_What you have to do_
Turn the stretch of the records from the line containing "Open settings via the gear icon" through the end of the records into a numbered list, leaving out blank lines and pictures.

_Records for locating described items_
※

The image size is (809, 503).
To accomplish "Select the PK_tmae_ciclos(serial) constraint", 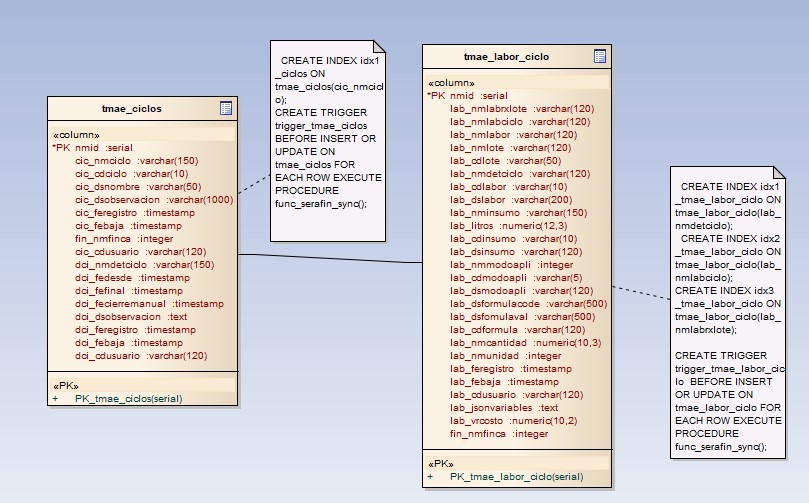I will point(128,397).
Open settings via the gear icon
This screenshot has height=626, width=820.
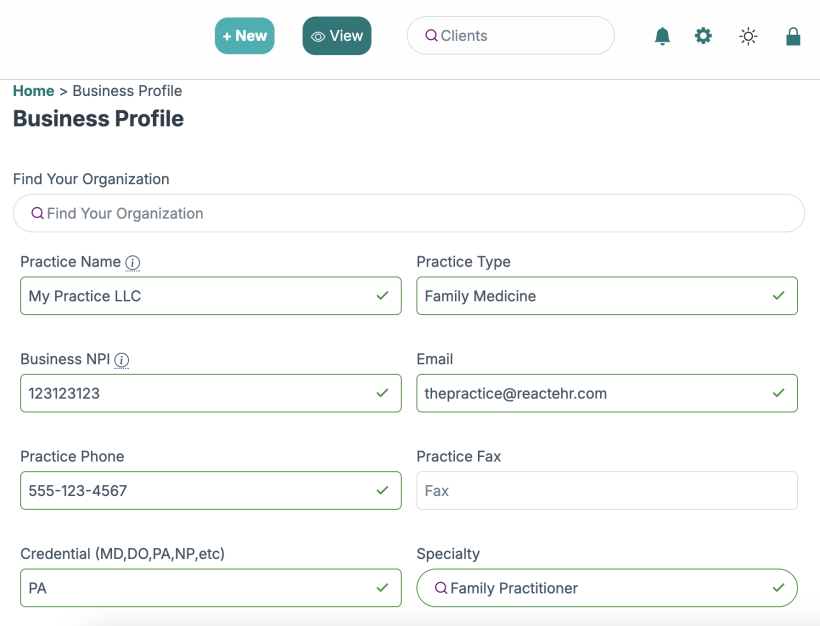pos(704,36)
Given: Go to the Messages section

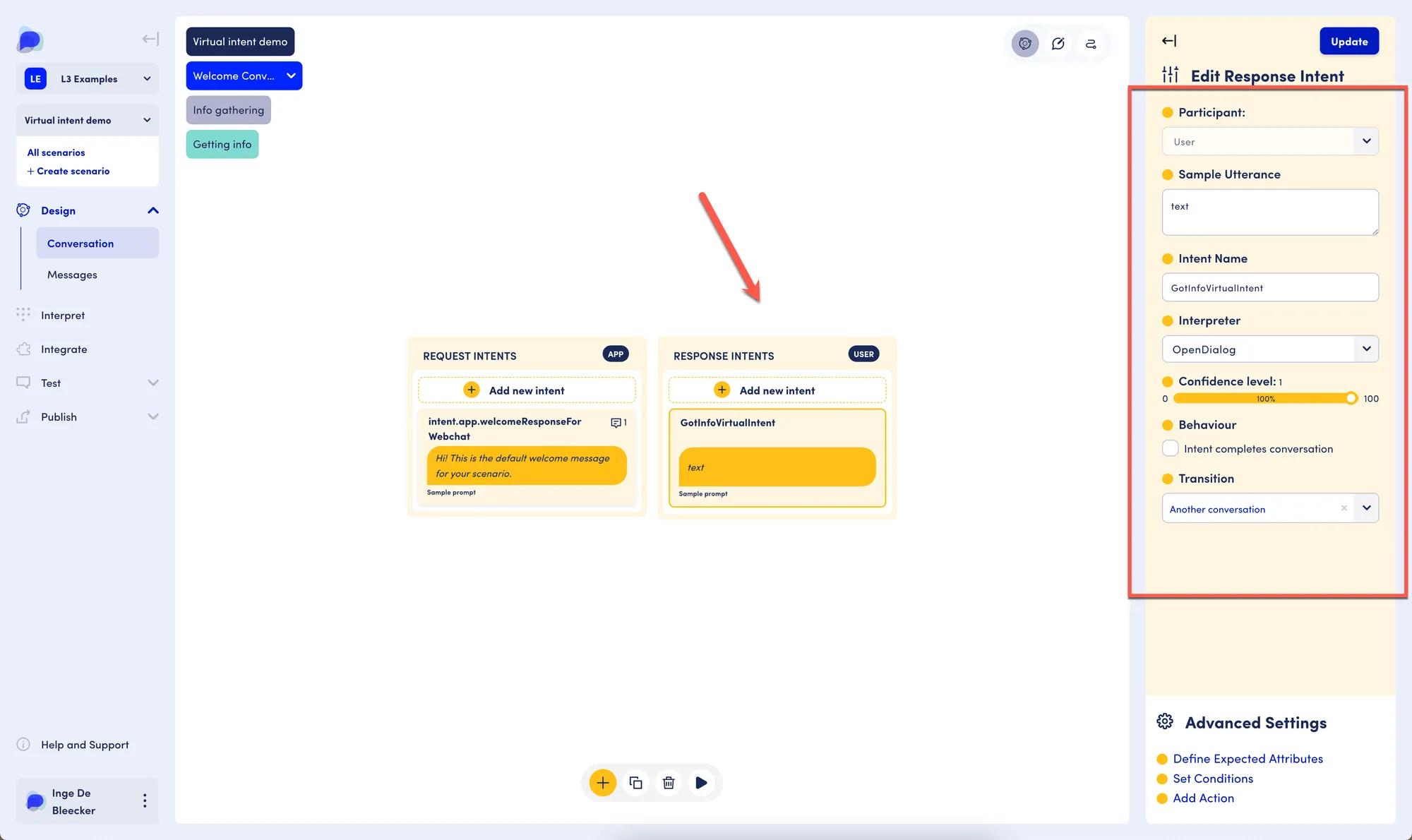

※

_Reply_
1. Open settings via the gear icon
2. This screenshot has height=626, width=820.
3. pos(704,36)
4. Given: Go to the Messages section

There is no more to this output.